## TASK PROMPT
Rewrite the items in the stretch from "Task: Check the Complementar option" through "This screenshot has width=1456, height=819. [x=1112, y=535]", changing "title bar" to "toolbar" and leaving everything else as it is.

--- Start of SUPPLIED MATERIAL ---

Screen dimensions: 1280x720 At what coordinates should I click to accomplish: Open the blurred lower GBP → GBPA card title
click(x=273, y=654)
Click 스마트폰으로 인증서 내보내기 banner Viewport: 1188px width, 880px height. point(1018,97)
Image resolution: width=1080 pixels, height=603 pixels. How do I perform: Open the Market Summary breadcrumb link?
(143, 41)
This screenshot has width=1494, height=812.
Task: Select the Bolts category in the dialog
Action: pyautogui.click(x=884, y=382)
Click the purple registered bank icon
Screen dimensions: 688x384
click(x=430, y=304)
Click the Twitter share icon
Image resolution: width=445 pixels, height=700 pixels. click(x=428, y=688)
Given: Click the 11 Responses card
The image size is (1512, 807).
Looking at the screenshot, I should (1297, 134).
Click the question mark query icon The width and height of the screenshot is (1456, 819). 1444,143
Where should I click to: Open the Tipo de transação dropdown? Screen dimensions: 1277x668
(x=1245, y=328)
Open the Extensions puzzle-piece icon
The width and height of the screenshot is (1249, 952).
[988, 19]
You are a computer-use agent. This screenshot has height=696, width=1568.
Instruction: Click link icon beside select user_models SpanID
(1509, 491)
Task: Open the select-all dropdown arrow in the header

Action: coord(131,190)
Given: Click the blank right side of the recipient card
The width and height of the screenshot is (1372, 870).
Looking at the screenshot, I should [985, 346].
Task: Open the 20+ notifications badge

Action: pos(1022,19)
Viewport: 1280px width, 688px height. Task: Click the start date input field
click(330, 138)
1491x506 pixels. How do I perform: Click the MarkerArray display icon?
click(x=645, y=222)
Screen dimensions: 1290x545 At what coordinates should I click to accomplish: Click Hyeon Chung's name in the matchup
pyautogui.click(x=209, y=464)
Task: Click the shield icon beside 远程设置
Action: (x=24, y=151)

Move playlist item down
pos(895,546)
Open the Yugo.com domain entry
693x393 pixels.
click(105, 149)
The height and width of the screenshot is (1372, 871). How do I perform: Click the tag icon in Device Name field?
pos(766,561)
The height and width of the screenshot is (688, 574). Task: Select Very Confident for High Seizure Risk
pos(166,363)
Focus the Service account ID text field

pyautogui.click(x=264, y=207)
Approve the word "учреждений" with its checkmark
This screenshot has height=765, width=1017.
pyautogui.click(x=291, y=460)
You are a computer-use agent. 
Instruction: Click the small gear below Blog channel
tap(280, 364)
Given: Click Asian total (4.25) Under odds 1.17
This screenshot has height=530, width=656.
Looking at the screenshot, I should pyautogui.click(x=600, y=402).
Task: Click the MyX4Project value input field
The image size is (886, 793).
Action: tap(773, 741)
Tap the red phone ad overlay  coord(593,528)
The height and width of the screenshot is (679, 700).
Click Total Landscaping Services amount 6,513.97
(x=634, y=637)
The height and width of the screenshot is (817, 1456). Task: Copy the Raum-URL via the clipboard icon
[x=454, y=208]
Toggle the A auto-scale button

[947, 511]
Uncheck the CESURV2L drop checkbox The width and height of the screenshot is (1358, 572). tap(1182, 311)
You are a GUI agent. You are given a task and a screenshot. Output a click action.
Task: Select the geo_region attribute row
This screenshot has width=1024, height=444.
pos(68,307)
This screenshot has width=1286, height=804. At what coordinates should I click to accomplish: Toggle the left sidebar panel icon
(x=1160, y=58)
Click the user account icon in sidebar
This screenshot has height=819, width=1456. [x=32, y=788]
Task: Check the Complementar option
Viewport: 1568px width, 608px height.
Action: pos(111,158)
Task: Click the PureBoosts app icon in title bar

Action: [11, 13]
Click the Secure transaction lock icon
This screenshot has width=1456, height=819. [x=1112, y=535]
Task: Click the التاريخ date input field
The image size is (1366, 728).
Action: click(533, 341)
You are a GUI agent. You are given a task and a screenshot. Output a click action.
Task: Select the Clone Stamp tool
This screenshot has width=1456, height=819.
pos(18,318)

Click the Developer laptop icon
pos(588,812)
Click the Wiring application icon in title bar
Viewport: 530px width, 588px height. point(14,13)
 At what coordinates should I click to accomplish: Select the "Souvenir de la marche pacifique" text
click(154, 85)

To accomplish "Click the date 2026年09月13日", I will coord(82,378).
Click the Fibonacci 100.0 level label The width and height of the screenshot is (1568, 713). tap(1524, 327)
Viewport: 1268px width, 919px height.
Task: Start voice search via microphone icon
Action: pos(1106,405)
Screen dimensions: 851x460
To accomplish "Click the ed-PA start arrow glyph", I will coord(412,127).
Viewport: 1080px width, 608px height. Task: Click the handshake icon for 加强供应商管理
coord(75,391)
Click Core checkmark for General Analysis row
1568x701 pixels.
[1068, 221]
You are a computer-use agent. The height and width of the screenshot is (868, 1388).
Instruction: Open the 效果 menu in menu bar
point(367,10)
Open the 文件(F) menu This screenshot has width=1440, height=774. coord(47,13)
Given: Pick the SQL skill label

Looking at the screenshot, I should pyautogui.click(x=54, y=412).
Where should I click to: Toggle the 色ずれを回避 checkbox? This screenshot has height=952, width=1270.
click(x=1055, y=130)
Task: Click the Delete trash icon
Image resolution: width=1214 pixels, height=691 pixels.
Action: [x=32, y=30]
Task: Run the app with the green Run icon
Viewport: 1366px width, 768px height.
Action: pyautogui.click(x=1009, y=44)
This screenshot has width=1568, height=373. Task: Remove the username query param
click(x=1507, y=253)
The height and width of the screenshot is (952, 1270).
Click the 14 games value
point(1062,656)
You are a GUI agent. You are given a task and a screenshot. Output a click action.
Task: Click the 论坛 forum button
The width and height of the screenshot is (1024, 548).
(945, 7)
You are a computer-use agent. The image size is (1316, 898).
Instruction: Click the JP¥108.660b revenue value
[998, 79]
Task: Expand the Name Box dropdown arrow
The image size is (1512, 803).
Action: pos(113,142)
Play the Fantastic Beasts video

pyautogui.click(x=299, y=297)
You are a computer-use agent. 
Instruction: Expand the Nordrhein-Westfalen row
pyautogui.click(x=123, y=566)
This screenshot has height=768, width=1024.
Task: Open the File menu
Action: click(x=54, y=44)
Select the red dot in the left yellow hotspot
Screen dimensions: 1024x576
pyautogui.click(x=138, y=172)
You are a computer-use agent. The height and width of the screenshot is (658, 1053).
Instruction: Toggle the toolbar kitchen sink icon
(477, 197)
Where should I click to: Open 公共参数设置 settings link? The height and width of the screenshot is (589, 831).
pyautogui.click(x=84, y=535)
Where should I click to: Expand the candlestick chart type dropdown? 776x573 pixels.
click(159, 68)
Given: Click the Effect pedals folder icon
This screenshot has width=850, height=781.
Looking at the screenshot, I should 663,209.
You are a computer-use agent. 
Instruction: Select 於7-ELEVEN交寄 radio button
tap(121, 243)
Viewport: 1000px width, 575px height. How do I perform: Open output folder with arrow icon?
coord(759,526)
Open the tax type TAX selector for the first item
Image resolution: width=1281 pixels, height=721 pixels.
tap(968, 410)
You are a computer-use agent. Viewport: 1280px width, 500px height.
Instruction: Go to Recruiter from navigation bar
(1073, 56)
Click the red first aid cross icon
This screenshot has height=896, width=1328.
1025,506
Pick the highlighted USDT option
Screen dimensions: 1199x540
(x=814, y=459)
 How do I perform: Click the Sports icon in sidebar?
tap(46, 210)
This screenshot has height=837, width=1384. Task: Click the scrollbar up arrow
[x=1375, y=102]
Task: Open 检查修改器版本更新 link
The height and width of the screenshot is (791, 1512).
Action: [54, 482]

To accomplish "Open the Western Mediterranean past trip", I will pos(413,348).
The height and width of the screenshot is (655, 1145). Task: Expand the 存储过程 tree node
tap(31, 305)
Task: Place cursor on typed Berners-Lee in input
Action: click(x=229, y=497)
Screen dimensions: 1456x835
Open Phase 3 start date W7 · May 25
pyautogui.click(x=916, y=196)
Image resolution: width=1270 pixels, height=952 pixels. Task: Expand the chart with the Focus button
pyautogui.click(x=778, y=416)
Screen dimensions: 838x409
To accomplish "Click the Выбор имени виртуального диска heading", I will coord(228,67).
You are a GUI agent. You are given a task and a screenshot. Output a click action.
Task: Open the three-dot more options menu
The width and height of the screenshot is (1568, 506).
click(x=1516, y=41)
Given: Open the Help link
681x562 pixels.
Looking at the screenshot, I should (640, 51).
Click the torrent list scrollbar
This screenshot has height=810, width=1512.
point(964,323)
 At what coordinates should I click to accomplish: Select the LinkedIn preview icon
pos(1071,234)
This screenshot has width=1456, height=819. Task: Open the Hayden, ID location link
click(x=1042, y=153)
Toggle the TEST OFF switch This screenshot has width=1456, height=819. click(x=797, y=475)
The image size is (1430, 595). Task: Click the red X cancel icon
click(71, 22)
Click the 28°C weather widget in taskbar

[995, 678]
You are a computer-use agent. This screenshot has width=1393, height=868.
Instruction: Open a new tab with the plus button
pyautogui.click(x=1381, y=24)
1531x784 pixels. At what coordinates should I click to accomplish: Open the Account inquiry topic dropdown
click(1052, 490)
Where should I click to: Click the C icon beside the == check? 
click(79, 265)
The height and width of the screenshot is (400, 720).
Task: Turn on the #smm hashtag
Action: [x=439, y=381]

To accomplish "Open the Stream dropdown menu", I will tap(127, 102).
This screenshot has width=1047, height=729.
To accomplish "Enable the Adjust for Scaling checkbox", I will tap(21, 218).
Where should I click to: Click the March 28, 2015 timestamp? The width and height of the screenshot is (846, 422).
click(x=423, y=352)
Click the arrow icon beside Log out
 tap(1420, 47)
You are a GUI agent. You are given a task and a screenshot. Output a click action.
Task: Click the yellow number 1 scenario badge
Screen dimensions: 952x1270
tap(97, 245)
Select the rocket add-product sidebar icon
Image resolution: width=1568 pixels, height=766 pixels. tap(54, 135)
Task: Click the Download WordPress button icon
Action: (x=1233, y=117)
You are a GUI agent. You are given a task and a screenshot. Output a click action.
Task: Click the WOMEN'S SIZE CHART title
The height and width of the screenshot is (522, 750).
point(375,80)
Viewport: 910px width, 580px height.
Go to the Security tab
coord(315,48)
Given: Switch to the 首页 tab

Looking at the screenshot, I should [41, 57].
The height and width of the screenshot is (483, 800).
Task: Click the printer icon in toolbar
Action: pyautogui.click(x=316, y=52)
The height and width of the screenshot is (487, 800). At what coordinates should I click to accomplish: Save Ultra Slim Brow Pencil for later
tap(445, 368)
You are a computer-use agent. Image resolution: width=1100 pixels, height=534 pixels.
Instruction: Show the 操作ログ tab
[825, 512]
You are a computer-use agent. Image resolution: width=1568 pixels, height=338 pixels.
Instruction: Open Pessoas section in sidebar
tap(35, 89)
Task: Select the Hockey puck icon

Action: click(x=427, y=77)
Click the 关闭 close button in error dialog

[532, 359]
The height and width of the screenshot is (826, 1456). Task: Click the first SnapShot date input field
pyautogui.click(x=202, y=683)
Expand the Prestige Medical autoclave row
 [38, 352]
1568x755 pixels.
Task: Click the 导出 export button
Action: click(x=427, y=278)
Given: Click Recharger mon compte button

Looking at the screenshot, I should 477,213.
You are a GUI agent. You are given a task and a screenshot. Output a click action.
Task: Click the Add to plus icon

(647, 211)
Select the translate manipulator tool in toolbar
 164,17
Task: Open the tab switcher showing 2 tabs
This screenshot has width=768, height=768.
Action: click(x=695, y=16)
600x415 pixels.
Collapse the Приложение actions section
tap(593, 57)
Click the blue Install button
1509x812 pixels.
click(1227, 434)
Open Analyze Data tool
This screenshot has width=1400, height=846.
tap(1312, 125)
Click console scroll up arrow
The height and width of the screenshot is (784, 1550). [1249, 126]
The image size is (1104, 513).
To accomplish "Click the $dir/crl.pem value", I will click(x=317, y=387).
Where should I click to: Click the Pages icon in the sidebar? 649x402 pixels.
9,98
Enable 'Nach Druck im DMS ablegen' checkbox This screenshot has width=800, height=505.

--- End of SUPPLIED MATERIAL ---

## ANSWER TO THIS PROBLEM
Task: Check the Complementar option
Viewport: 1568px width, 608px height.
Action: pos(111,158)
Task: Click the PureBoosts app icon in toolbar

Action: [11, 13]
Click the Secure transaction lock icon
This screenshot has width=1456, height=819. [x=1112, y=535]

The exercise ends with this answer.